Er schenkt mir einen bedachten Blick, während er genüsslich auf seinen Nudeln kaut. Überlegt er gerade, ob er mir doch den Balsamico überkippen soll?
Als das Lachen langsam abnimmt und sich auch die anderen wieder dem Essen zuwenden, antwortet er jedoch lediglich: »Jap.«
Auch ich schaufel mir die nächste Gabel voll und schiebe sie mir in den Mund. Es ist zwar nun leider etwas kühler geworden. Aber Mann, das tut gut.
»Und wer ist bei euch für die Choreo zuständig?«, frage ich weiter interessiert nach.
»Unsere Mama«, antwortet Dilara. Muss ich sie wirklich jedes Mal fragen, wie sie angesprochen werden will?! Anstrengend!
»Also Balou?« Ich lege meinen Kopf etwas schräg, um Besagte anschauen zu können. »Da hast du dir ja ne Menge Verantwortungen aufgehalst.«
»Vielleicht bekomme ich ja ein wenig Unterstützung«, verlautet sie mit Augenzwinkern.
»Bei der Choreo? Von mir?«
»Warum denn nicht?« Jetzt schaut sie mich auffordernd an. »Meinst du, ich haue Komplimente immer einfach nur so raus?«
»Also das kann ich dir sagen«, Flynn lehnt sich vor, sodass ich ihm beim Sprechen sehen kann, denn er sitzt mit mir auf der gleichen Seite, »Balou ist zwar direkt, aber dabei auch ehrlich.«
»Ja, aber stimmt es denn nicht? Sie hat echt Flow.«
»Ist ja gut, ich habe es verstanden, was du denkst«, antworte ich ihr, bevor wieder irgendeine Lobeshymne entstehen kann. »Aber ich habe das halt so noch nie gemacht«, ergänze ich, wobei ich jedes Wort so dämlich melodisch klingen lasse, als wäre mein Sprechmechanismus kaputt.
»Du bist ja auch nicht allein«, antwortet sie im selben Sprachklang.

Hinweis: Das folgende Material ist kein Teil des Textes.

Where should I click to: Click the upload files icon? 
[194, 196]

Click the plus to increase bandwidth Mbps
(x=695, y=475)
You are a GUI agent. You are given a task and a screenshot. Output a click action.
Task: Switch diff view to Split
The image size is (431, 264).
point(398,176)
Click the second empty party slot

»Nur in Gedanken und ... Aber, nee egal. Das ist nicht das Gleiche.« Und es ist albern. Ich winke mit der Hand ab. Balous Mund schnappt auf, doch ich komme ihr zuvor und wende mich an die gesamte Gruppe. »Ich hab ja nun schon ein wenig von euch gesehen, aber wie geht ihr so vor, wenn ihr Choreos zusammen erstellt und wie habt ihr euch eingegroovt und welche Stile mixt ihr vor allem?«
Balou lehnt sich nach hinten in ihren Stuhl. Ja, ja, da kann ich mich sicherlich noch auf eine Rückfrage freuen ... Freuen eher nicht, aber ... Shit happens und so.
»Du meinst, was unser Style ist?«, fragt Dilara. Ich nicke ihr zu und sie scheint zu überlegen.

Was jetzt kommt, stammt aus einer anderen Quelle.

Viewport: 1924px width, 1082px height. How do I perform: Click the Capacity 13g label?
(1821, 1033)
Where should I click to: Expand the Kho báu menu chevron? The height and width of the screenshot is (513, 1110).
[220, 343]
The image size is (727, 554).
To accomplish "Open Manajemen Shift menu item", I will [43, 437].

»Wir haben uns nicht festgelegt. Genauso wenig haben wir uns gesagt, dass wir nun eine Dancecrew sind und nur noch dies oder jenes machen«, beginnt Gabe zu erzählen, wodurch ich überrascht zu ihm schaue.
»Wir bleiben offen. Das ist viel spannender. Manchmal haben wir schon Moves aus ganz anderen Tanzstilen mit eingebaut. Es wird manchmal bestaunt und bejubelt. So lange wir es fühlen, kann es auch bei den anderen ankommen«, erzählt er weiter.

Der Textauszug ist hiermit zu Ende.